● Task directions: Please repeat the whole listing verbatim.

--- Extracted material ---

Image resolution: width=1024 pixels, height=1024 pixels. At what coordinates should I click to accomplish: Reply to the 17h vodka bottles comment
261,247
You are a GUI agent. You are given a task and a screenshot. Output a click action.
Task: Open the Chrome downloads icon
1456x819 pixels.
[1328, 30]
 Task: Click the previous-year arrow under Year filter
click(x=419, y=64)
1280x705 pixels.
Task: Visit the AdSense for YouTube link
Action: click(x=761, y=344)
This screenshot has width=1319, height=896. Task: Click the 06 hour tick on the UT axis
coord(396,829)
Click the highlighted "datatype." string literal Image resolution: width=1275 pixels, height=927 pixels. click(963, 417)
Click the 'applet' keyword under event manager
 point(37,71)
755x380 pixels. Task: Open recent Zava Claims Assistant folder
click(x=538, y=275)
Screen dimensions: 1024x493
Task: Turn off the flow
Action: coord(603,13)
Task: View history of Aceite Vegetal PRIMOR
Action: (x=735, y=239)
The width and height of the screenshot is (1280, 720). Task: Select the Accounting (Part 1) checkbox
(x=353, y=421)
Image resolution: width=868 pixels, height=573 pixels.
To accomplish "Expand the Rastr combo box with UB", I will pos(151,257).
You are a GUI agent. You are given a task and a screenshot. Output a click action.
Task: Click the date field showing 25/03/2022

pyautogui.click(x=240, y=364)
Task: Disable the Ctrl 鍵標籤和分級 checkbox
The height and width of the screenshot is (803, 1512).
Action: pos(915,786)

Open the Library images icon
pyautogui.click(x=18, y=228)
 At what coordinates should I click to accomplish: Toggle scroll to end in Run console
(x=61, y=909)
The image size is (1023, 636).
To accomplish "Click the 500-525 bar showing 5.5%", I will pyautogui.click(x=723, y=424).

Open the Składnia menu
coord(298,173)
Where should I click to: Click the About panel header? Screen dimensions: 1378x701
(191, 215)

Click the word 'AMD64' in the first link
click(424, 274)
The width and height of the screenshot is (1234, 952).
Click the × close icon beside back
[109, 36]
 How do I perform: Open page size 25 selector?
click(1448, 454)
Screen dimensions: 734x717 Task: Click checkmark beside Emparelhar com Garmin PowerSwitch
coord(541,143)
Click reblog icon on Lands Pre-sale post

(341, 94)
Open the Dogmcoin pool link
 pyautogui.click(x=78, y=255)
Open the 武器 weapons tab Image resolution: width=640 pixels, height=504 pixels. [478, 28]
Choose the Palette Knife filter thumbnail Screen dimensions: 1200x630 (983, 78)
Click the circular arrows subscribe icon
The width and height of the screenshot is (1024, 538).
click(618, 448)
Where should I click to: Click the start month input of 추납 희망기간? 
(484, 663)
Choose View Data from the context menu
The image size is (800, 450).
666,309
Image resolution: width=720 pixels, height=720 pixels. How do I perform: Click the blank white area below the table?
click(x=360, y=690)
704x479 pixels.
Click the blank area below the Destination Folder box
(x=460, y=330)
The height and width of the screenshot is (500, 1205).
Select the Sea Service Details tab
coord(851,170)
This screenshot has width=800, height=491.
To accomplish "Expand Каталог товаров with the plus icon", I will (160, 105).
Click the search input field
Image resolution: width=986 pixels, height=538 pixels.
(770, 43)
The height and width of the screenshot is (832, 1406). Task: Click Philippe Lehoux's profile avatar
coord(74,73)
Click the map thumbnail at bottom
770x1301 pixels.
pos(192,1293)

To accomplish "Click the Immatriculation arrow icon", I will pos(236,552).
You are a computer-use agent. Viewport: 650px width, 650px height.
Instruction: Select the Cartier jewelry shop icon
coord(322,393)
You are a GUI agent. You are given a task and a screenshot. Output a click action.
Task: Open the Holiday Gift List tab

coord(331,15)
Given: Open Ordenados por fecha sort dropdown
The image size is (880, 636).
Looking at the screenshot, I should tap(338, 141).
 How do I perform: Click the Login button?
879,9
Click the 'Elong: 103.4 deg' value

---

● Response below:
Image resolution: width=1024 pixels, height=1024 pixels. At what coordinates should I click to accomplish: Reply to the 17h vodka bottles comment
261,247
You are a GUI agent. You are given a task and a screenshot. Output a click action.
Task: Open the Chrome downloads icon
1456x819 pixels.
[1328, 30]
 Task: Click the previous-year arrow under Year filter
click(x=419, y=64)
1280x705 pixels.
Task: Visit the AdSense for YouTube link
Action: click(x=761, y=344)
This screenshot has width=1319, height=896. Task: Click the 06 hour tick on the UT axis
coord(396,829)
Click the highlighted "datatype." string literal Image resolution: width=1275 pixels, height=927 pixels. click(963, 417)
Click the 'applet' keyword under event manager
 point(37,71)
755x380 pixels. Task: Open recent Zava Claims Assistant folder
click(x=538, y=275)
Screen dimensions: 1024x493
Task: Turn off the flow
Action: coord(603,13)
Task: View history of Aceite Vegetal PRIMOR
Action: (x=735, y=239)
The width and height of the screenshot is (1280, 720). Task: Select the Accounting (Part 1) checkbox
(x=353, y=421)
Image resolution: width=868 pixels, height=573 pixels.
To accomplish "Expand the Rastr combo box with UB", I will pos(151,257).
You are a GUI agent. You are given a task and a screenshot. Output a click action.
Task: Click the date field showing 25/03/2022

pyautogui.click(x=240, y=364)
Task: Disable the Ctrl 鍵標籤和分級 checkbox
The height and width of the screenshot is (803, 1512).
Action: pos(915,786)

Open the Library images icon
pyautogui.click(x=18, y=228)
 At what coordinates should I click to accomplish: Toggle scroll to end in Run console
(x=61, y=909)
The image size is (1023, 636).
To accomplish "Click the 500-525 bar showing 5.5%", I will pyautogui.click(x=723, y=424).

Open the Składnia menu
coord(298,173)
Where should I click to: Click the About panel header? Screen dimensions: 1378x701
(191, 215)

Click the word 'AMD64' in the first link
click(424, 274)
The width and height of the screenshot is (1234, 952).
Click the × close icon beside back
[109, 36]
 How do I perform: Open page size 25 selector?
click(1448, 454)
Screen dimensions: 734x717 Task: Click checkmark beside Emparelhar com Garmin PowerSwitch
coord(541,143)
Click reblog icon on Lands Pre-sale post

(341, 94)
Open the Dogmcoin pool link
 pyautogui.click(x=78, y=255)
Open the 武器 weapons tab Image resolution: width=640 pixels, height=504 pixels. [478, 28]
Choose the Palette Knife filter thumbnail Screen dimensions: 1200x630 (983, 78)
Click the circular arrows subscribe icon
The width and height of the screenshot is (1024, 538).
click(618, 448)
Where should I click to: Click the start month input of 추납 희망기간? 
(484, 663)
Choose View Data from the context menu
The image size is (800, 450).
666,309
Image resolution: width=720 pixels, height=720 pixels. How do I perform: Click the blank white area below the table?
click(x=360, y=690)
704x479 pixels.
Click the blank area below the Destination Folder box
(x=460, y=330)
The height and width of the screenshot is (500, 1205).
Select the Sea Service Details tab
coord(851,170)
This screenshot has width=800, height=491.
To accomplish "Expand Каталог товаров with the plus icon", I will (160, 105).
Click the search input field
Image resolution: width=986 pixels, height=538 pixels.
(770, 43)
The height and width of the screenshot is (832, 1406). Task: Click Philippe Lehoux's profile avatar
coord(74,73)
Click the map thumbnail at bottom
770x1301 pixels.
pos(192,1293)

To accomplish "Click the Immatriculation arrow icon", I will pos(236,552).
You are a computer-use agent. Viewport: 650px width, 650px height.
Instruction: Select the Cartier jewelry shop icon
coord(322,393)
You are a GUI agent. You are given a task and a screenshot. Output a click action.
Task: Open the Holiday Gift List tab

coord(331,15)
Given: Open Ordenados por fecha sort dropdown
The image size is (880, 636).
Looking at the screenshot, I should tap(338, 141).
 How do I perform: Click the Login button?
879,9
Click the 'Elong: 103.4 deg' value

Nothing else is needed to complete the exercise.